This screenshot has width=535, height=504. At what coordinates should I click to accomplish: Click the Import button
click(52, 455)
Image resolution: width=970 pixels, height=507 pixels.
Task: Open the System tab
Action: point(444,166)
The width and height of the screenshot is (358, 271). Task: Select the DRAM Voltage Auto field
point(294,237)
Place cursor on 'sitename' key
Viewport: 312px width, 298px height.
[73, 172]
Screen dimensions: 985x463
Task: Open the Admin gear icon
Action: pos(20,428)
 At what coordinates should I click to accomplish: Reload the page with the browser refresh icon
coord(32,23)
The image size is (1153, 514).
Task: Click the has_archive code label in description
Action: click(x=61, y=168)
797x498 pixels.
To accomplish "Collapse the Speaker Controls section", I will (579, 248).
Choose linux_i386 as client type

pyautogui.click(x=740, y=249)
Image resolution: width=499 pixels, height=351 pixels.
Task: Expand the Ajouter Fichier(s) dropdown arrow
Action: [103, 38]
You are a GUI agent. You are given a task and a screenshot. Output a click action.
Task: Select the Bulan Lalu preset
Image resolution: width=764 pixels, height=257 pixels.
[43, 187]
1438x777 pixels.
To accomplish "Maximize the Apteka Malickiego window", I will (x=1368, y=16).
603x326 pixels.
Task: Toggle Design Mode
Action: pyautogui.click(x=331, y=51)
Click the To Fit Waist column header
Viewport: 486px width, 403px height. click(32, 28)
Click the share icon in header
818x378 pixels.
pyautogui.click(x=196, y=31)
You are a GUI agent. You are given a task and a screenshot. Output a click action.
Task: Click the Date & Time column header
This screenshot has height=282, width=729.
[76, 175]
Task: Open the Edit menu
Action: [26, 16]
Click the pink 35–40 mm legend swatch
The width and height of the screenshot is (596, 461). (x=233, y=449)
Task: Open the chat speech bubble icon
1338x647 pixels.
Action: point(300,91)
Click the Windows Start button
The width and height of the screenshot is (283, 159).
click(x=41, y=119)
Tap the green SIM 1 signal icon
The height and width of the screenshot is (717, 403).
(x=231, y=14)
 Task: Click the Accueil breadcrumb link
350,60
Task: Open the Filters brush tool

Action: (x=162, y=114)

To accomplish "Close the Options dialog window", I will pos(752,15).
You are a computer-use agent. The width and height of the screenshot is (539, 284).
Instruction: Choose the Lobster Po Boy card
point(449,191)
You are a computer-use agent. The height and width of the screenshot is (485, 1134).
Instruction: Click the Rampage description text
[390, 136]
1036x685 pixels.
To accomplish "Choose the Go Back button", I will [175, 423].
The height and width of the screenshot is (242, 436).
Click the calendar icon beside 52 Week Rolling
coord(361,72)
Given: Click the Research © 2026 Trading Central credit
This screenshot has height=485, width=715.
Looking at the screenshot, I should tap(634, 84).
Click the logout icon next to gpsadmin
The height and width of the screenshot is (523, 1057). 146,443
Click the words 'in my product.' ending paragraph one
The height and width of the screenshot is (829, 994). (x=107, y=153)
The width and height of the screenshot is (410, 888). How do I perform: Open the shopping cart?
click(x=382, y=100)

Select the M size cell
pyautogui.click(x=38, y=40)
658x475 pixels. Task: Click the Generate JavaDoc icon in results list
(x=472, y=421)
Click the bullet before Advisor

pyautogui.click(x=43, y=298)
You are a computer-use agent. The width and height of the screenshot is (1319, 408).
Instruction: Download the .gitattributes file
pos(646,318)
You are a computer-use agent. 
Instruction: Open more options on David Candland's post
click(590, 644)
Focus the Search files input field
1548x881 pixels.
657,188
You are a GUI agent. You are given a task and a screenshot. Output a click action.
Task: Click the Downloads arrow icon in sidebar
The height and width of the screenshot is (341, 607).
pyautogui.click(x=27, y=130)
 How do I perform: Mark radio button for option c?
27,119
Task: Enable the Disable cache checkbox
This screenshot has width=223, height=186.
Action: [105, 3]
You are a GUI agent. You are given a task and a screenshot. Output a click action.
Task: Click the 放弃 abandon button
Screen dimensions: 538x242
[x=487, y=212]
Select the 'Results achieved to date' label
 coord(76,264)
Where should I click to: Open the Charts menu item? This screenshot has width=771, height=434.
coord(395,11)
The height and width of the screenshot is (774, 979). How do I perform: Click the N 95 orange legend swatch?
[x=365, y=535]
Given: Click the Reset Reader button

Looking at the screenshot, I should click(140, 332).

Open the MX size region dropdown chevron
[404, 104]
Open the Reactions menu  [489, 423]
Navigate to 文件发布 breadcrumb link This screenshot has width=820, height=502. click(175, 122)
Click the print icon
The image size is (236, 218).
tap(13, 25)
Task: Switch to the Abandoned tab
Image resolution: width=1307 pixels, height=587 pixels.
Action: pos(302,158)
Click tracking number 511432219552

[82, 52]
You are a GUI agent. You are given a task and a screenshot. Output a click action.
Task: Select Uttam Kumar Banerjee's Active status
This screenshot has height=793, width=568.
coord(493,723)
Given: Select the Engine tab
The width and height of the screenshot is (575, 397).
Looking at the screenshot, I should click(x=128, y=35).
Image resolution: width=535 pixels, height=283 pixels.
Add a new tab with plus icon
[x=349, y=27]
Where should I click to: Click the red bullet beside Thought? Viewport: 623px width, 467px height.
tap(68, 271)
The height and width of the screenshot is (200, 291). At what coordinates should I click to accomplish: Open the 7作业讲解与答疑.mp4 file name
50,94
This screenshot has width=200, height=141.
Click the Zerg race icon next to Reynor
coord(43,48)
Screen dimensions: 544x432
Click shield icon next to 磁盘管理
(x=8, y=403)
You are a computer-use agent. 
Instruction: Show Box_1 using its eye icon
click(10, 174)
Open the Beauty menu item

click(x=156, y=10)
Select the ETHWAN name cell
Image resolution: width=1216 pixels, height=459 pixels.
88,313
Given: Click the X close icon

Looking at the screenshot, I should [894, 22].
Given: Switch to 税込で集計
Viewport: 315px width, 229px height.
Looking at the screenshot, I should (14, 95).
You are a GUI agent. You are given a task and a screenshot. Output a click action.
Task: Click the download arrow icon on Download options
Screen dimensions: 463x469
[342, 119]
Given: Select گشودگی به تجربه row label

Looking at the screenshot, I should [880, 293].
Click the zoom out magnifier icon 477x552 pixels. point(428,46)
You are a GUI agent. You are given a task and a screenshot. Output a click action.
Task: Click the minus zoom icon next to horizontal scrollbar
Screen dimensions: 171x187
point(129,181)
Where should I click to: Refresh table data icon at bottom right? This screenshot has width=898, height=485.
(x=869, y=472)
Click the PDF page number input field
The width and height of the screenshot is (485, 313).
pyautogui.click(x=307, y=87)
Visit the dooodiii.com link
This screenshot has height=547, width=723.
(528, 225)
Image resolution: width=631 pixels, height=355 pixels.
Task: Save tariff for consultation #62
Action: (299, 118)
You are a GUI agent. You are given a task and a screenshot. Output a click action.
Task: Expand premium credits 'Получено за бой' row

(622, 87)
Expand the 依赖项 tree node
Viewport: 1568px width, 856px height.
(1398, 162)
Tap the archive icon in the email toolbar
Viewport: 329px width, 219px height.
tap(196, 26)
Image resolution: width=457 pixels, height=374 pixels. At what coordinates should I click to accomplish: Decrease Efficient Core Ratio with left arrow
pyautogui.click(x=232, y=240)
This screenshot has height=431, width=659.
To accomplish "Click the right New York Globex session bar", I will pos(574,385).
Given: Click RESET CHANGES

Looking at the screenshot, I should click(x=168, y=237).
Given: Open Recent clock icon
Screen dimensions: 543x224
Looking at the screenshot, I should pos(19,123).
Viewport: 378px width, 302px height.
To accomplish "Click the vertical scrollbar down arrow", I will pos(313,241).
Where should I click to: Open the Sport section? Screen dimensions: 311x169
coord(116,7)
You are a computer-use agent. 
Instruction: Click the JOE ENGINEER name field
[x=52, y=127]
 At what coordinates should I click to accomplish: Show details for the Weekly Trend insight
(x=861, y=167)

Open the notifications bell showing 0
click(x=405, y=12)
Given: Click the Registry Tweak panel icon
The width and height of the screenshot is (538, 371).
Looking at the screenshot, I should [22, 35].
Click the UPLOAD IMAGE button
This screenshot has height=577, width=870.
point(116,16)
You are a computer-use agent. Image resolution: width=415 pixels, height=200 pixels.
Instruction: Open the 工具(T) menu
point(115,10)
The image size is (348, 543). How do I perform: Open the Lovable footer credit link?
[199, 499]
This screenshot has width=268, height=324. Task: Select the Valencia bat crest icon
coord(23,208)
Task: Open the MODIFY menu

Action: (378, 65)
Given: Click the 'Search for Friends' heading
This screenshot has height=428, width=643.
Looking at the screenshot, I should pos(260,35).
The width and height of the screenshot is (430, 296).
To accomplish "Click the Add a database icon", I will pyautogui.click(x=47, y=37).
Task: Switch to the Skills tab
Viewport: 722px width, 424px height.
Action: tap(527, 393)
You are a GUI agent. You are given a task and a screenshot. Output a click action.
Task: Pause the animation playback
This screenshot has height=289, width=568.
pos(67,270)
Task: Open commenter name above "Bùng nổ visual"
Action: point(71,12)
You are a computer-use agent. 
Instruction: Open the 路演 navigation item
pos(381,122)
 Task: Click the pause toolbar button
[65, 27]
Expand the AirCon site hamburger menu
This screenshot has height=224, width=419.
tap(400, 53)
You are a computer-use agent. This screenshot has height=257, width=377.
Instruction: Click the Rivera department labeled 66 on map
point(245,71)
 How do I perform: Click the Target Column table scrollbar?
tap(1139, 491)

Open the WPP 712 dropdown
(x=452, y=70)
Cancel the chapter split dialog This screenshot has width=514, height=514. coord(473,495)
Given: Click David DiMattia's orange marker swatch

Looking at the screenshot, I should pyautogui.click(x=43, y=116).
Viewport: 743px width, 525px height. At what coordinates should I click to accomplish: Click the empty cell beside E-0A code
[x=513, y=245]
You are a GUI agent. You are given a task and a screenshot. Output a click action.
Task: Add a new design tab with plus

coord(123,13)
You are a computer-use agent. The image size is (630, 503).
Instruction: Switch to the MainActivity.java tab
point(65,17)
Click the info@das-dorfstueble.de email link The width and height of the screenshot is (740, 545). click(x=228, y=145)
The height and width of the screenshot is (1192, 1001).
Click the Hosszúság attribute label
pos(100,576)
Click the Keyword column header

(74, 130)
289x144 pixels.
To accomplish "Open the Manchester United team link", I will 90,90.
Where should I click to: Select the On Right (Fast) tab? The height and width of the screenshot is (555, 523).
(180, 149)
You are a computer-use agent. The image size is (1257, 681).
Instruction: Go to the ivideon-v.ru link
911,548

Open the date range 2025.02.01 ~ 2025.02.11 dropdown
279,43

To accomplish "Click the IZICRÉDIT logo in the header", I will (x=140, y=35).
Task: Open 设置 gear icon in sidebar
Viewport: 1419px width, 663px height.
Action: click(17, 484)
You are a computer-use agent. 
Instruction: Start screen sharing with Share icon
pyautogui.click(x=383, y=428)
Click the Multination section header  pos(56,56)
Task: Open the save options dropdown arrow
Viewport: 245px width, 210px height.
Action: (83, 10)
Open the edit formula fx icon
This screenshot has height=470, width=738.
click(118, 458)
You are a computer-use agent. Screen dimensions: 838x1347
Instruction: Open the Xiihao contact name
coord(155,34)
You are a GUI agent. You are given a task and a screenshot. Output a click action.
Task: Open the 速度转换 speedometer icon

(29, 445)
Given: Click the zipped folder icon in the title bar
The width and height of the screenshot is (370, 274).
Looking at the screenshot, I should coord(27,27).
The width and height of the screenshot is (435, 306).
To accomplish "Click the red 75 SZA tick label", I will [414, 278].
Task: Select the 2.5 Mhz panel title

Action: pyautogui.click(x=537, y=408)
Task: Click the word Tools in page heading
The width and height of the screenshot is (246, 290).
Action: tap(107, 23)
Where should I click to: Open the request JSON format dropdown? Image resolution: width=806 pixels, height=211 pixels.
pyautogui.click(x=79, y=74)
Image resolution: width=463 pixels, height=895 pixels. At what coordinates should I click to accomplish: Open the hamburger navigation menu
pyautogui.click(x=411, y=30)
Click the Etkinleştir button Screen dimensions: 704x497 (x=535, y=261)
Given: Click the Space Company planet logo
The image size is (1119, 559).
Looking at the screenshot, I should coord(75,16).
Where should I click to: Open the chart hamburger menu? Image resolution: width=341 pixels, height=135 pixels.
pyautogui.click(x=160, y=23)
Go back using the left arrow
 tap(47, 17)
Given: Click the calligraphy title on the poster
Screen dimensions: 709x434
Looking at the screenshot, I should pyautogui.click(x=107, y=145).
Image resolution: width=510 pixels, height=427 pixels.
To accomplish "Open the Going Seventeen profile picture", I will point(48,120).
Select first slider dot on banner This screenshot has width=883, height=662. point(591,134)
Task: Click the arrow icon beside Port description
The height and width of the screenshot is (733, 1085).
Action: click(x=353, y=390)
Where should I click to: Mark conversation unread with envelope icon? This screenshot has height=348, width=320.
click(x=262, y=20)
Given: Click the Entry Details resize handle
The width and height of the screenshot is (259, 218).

### Work item
Among the lines of the records, copy out each one that contains the word "zoom".

### Solution to this exercise
Click the zoom out magnifier icon 477x552 pixels. point(428,46)
Task: Click the minus zoom icon next to horizontal scrollbar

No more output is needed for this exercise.